Department Urban Water Management
QUICS - Assessing influence of model structure deficiencies & input errors on the uncertainty of model prediction
This PhD research is being conducted as part of the Quantifying Uncertainty in Integrated Catchment Studies (QUICS) project. QUICS is an European Union funded FP7 Marie Curie Initial Training Network. The overall aim of QUICS is to improve water resources management by assessing the uncertainty of integrated-catchment water quantity and quality predictions. The project currently employs ten Early Stage Researchers (PhD fellows) and two Experienced Researchers (Post-doctoral fellows).
Early Stage Researcher 5 (ESR5), based at Eawag and ETH Zurich, will focus on assessing the influence of model structure deficiencies and input errors on the uncertainty of model predictions. The research will be done under the over-arching theme of improving predictions of modelled environmental systems by quantifying and reducing the associated uncertainties.

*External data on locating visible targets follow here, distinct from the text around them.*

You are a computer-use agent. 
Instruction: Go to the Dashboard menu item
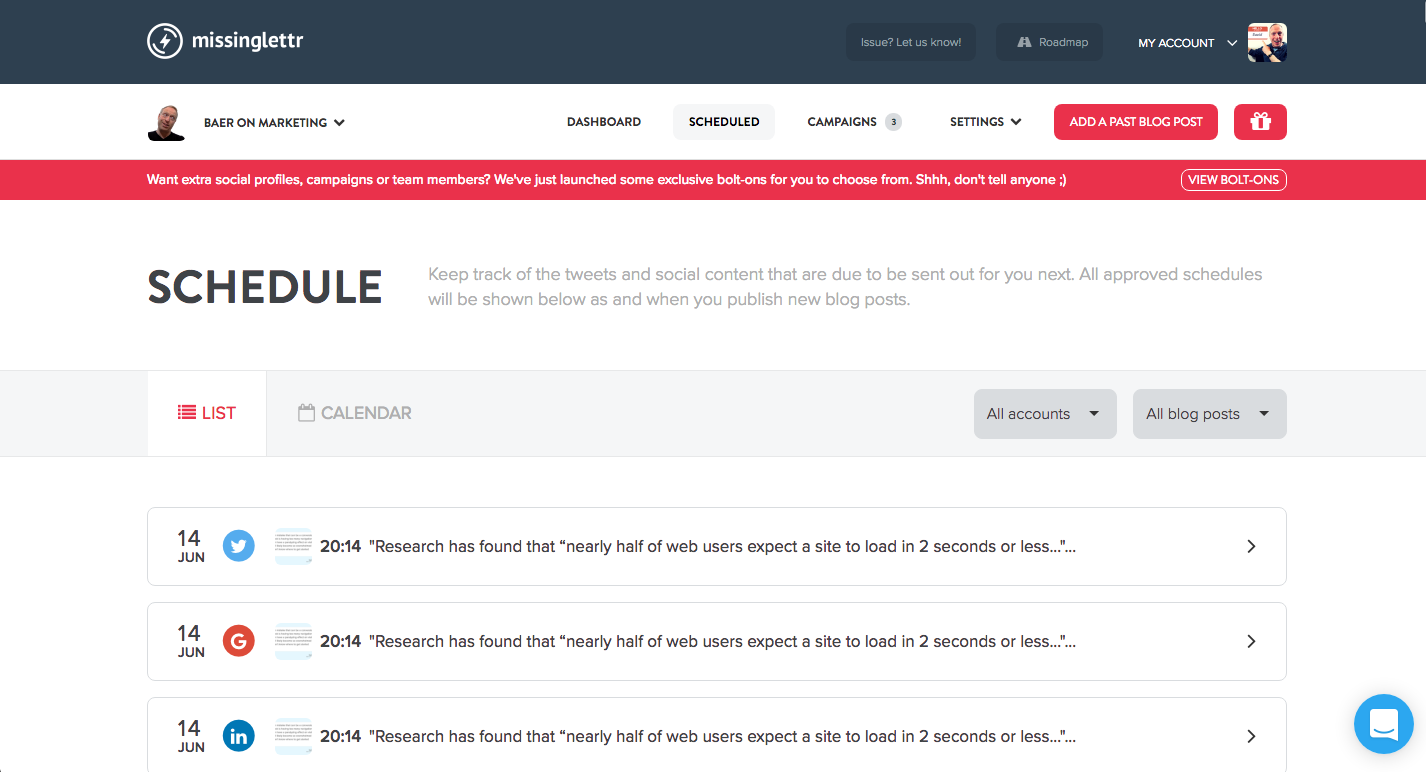tap(604, 122)
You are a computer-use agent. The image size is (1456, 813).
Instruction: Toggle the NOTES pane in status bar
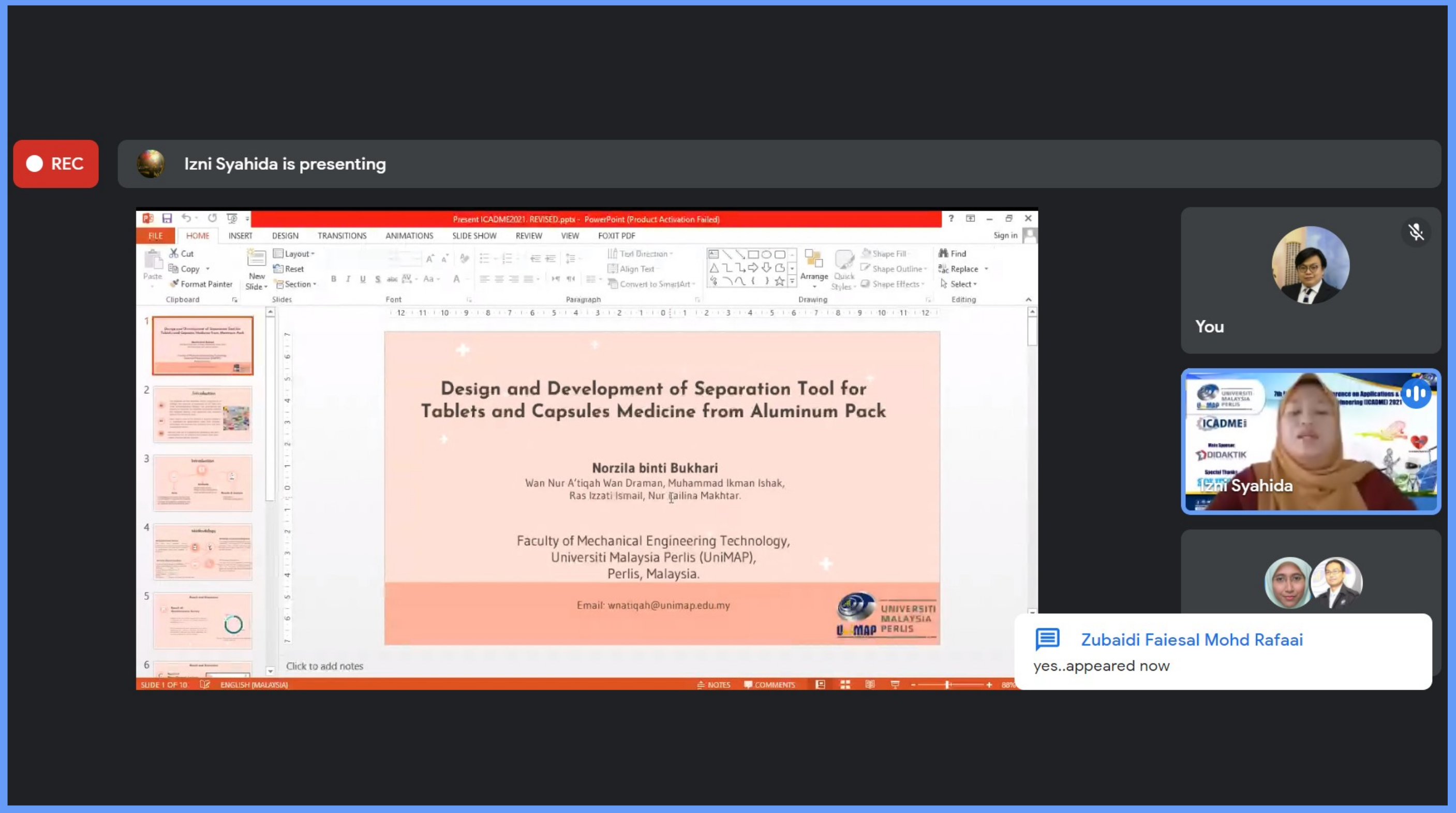[x=714, y=685]
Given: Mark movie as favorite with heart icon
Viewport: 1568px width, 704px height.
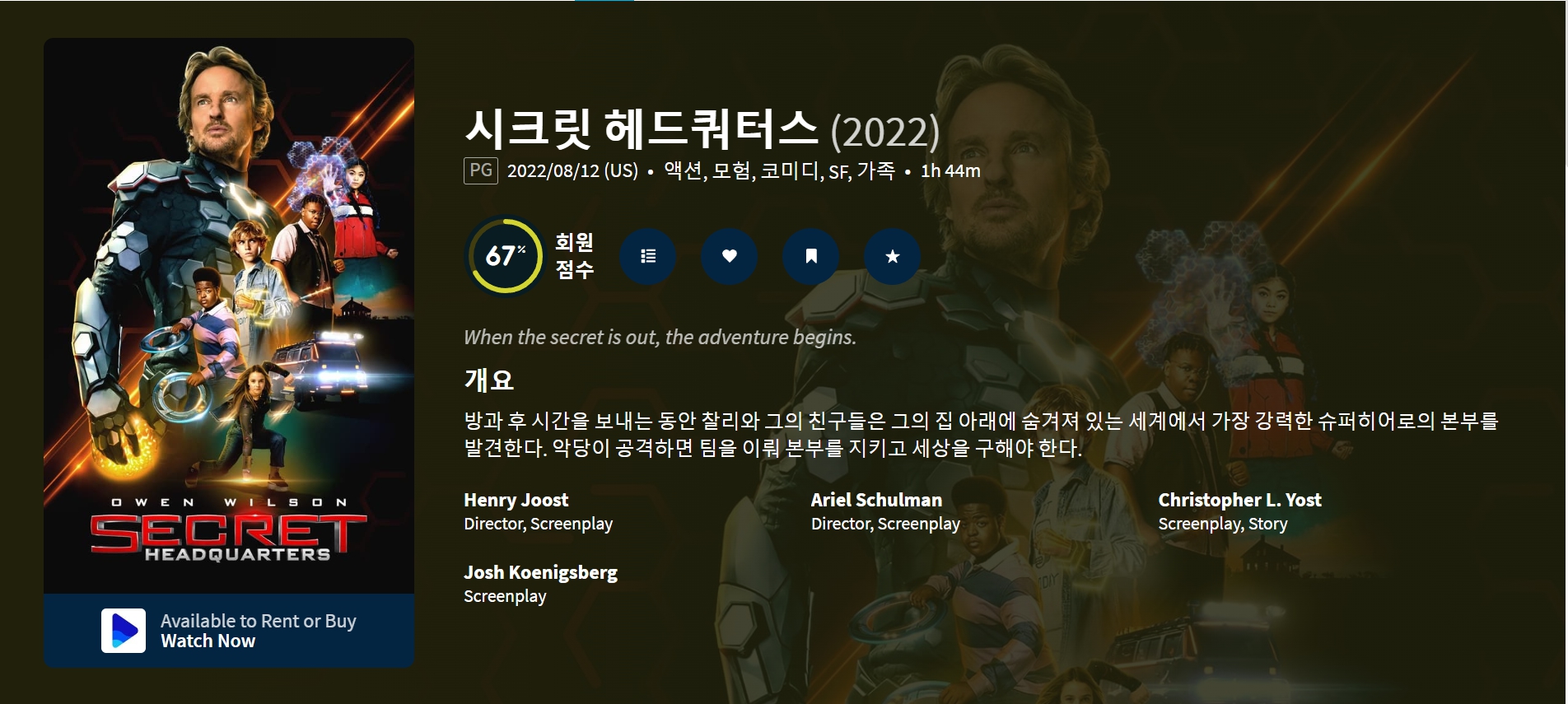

Due to the complexity of hydrologic processes, with a large number of sub-processes at work, deterministic forecasts for natural or engineered catchments are seldom accurate. The deficiency in model equations and uncertainty in input variables engenders stochasticity. Accurately predicting changes in flow characteristics and water quality plays a very important role in catchment management. The theme of this PhD is to explore various statistical techniques to reduce model predictive uncertainty and quantify it better. Special focus will be on multiple-output models that predict various water quantity and water quality variables. Bayesian probability theory is being used as the mathematical framework for uncertainty quantification in this research. Research work will be divided in the following parts: 1) Bayesian inference techniques will be applied to a multiple-output model for uncertainty estimation and improvements in the statistical description of bias will be explored 2) The time variance of parameters in structurally uncertain models will be investigated 3) Apart from considering the uncertainties that stem from model structure (1 & 2), the effect of uncertain inputs on the overall model predictive uncertainty will be researched. Separating the overall prediction uncertainty into its individual contributing sources will make it possible to suggest efficient strategies to reduce prediction uncertainty. Such a comprehensive uncertainty estimation framework ultimately supports decision makers to better discriminate between alternative management Options.
The techniques developed in the QUICS project will be applied to two integrated catchments – in Eindhoven and Luxembourg. These catchments will help in comparative analysis and collaboration between various ESRs.
Outreach and Dissemination: ESR5 will work closely with ESR10 (University of Bristol) and ESR11 (University of Sheffield) on the influence of input rainfall fields on integrated catchment model predictions. The collaboration will be accentuated by a three months secondment of ESR5 to Bristol and the secondments of ESR 10 and 11 to Eawag.
Dissemination and outreach activities will be conducted during the course of the QUICS project by each ESR. This is in accordance with Annexure 4 of the Marie Curie Actions, Guide for Applicants, Initial Training Networks 2013 (Seventh Framework Programme). To this end, various workshops and lectures will be delivered across Europe specifically and across the whole world in general.